Task details> All lines holding the word "table" are to be copied from the records beneath.

Extracted entries>

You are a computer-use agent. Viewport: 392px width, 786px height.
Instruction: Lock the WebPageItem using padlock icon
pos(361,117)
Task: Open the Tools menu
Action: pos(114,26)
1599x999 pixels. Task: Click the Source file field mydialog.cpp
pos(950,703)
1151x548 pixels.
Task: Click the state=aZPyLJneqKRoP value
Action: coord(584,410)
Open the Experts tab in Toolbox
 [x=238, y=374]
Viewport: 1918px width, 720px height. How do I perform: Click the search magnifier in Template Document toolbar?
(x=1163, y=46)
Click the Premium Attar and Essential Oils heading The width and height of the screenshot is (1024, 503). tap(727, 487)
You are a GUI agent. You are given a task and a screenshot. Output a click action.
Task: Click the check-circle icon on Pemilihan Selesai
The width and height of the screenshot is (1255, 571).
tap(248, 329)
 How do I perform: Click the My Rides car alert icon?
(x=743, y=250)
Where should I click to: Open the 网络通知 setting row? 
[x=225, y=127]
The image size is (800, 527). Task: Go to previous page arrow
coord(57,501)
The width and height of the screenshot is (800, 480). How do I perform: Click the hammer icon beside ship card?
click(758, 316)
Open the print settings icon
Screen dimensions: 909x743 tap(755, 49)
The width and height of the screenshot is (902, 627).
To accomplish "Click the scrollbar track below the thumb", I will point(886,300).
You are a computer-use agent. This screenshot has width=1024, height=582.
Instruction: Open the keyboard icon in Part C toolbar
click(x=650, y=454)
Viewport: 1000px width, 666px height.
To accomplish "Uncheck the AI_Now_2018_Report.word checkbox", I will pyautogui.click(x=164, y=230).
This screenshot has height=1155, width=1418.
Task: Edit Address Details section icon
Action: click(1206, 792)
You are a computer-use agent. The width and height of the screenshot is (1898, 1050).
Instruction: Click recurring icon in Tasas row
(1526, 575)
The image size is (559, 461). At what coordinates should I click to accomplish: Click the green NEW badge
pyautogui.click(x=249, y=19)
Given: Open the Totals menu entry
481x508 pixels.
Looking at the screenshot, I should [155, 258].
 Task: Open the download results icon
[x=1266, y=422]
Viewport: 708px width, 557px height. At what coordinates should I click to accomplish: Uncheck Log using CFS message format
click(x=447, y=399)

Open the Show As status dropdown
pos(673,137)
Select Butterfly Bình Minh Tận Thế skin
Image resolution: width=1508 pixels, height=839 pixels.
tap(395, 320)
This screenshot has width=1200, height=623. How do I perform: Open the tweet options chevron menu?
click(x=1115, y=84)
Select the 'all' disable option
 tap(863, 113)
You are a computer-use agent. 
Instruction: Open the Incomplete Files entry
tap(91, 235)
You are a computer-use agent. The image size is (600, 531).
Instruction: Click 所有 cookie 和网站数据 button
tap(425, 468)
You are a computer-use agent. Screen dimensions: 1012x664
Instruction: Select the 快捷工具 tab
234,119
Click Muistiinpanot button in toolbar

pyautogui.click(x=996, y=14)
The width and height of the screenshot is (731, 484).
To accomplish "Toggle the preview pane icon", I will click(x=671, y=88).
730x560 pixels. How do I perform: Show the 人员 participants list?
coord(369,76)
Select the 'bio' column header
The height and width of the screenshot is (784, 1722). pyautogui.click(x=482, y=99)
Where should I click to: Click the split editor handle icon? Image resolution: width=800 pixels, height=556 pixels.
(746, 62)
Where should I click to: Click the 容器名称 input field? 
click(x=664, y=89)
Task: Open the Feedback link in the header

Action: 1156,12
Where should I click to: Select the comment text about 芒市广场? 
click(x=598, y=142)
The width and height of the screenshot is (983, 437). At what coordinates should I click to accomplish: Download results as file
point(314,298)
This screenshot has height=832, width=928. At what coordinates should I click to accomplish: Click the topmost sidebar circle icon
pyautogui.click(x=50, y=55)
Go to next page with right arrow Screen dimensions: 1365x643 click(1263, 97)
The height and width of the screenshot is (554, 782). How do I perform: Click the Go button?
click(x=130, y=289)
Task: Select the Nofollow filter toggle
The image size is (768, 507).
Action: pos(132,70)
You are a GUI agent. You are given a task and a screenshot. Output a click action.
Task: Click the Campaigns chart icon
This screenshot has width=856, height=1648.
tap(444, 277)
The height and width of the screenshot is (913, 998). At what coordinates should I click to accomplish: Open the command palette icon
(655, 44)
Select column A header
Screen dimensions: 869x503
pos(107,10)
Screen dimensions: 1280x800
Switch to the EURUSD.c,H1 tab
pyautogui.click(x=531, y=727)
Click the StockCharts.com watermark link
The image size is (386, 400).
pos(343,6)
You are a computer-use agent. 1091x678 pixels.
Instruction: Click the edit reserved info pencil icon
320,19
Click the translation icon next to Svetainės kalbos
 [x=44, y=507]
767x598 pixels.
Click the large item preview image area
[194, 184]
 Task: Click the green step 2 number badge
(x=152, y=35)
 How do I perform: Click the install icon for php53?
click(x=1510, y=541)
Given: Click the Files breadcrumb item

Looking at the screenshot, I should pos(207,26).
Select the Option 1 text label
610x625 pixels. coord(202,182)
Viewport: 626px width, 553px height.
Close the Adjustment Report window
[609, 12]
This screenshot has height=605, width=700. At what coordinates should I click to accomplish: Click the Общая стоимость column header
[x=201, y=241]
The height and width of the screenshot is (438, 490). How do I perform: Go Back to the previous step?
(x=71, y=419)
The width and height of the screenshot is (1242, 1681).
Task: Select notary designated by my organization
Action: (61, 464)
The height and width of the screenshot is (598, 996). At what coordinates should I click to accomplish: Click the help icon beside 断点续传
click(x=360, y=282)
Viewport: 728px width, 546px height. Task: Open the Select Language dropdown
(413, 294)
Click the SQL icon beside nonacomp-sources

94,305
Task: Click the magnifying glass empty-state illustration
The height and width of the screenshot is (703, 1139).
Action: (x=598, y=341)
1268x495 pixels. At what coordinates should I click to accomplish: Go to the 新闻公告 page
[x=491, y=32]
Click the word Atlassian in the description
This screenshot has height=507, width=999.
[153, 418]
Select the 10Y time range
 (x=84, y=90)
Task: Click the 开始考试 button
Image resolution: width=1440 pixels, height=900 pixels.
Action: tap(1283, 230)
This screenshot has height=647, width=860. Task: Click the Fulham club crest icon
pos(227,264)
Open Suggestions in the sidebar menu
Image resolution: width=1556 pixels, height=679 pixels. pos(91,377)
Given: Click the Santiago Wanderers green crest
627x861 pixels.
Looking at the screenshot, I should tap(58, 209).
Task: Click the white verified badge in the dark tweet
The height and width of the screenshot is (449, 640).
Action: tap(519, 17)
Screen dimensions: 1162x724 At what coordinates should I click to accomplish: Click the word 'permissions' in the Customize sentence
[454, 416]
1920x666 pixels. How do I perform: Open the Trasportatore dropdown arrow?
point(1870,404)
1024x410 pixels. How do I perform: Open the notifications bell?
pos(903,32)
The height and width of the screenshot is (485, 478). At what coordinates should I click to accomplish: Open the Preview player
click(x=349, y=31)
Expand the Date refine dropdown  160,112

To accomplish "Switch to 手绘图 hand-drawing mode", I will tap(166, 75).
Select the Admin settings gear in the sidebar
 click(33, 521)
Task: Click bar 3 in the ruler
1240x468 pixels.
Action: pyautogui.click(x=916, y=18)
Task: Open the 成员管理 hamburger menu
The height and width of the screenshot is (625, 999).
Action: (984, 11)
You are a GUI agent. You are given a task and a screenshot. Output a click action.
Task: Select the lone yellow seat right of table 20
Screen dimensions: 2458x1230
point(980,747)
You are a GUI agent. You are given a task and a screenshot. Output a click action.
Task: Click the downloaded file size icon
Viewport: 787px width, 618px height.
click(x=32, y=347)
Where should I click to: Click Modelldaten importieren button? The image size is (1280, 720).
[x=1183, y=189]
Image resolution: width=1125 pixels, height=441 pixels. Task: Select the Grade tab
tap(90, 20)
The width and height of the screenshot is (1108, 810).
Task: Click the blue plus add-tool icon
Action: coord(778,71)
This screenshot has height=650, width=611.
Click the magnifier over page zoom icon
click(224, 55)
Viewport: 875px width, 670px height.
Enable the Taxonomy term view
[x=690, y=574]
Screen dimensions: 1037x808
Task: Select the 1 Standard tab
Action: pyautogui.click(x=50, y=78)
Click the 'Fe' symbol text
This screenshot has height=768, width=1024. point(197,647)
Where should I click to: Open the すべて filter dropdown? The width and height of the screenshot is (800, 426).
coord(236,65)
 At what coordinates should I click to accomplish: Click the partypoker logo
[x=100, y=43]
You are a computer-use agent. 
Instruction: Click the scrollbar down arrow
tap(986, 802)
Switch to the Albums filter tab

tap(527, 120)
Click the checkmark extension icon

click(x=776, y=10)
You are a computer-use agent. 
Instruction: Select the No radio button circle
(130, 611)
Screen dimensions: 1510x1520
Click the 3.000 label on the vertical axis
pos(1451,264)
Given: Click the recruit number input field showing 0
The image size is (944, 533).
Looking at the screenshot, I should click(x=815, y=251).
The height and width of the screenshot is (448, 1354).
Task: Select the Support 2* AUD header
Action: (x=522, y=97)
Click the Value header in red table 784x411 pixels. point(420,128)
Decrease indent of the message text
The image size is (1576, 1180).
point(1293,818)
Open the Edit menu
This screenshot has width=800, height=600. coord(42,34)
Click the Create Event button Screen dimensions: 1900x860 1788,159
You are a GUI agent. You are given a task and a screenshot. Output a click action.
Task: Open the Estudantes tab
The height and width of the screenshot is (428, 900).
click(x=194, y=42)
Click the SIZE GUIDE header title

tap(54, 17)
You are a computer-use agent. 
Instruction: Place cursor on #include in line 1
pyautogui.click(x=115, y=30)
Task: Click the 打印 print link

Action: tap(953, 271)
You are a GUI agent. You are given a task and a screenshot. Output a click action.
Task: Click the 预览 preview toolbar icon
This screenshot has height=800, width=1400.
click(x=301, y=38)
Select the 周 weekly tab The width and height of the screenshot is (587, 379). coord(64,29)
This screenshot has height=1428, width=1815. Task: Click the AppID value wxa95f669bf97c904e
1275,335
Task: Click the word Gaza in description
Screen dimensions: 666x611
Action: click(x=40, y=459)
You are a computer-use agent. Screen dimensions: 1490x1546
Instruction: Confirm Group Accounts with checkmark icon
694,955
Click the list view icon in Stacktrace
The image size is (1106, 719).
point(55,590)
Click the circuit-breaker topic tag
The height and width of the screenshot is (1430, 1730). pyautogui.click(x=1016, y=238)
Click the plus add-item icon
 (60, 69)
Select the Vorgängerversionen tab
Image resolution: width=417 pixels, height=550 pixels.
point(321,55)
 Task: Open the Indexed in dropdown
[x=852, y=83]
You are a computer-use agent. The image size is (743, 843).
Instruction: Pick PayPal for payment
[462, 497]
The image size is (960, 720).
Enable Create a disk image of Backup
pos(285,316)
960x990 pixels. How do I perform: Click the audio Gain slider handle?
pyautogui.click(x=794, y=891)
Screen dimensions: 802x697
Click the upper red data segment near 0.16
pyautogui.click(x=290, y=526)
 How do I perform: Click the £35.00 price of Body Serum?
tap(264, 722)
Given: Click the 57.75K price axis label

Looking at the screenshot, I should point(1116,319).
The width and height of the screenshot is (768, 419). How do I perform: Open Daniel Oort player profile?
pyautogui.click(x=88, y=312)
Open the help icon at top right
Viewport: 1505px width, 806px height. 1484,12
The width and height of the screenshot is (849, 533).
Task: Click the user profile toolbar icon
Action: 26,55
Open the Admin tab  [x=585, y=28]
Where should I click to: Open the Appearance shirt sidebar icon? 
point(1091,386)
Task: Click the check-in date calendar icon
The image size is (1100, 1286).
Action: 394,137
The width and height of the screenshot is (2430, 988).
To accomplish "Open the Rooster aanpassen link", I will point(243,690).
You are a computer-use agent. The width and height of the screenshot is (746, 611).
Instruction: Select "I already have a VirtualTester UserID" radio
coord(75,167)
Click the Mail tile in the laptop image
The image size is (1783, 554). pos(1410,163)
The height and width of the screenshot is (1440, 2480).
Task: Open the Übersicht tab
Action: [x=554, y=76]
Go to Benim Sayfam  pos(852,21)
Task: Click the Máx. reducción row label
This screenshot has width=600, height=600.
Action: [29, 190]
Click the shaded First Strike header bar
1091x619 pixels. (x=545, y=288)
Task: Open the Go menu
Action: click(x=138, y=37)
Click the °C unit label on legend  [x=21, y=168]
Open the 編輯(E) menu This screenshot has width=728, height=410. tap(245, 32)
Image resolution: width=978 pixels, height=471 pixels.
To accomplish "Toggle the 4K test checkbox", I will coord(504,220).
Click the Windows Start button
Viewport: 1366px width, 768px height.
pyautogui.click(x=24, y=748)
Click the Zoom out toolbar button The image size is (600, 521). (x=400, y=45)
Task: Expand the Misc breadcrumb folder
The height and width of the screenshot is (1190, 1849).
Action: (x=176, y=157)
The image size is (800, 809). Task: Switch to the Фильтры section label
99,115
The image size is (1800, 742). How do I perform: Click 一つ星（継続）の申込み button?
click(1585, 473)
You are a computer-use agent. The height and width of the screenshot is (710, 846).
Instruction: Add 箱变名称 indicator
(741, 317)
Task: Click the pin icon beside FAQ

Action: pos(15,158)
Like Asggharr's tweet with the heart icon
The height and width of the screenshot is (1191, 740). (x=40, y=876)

Result of the exercise>
Task: Select the lone yellow seat right of table 20
Click the Value header in red table 784x411 pixels. point(420,128)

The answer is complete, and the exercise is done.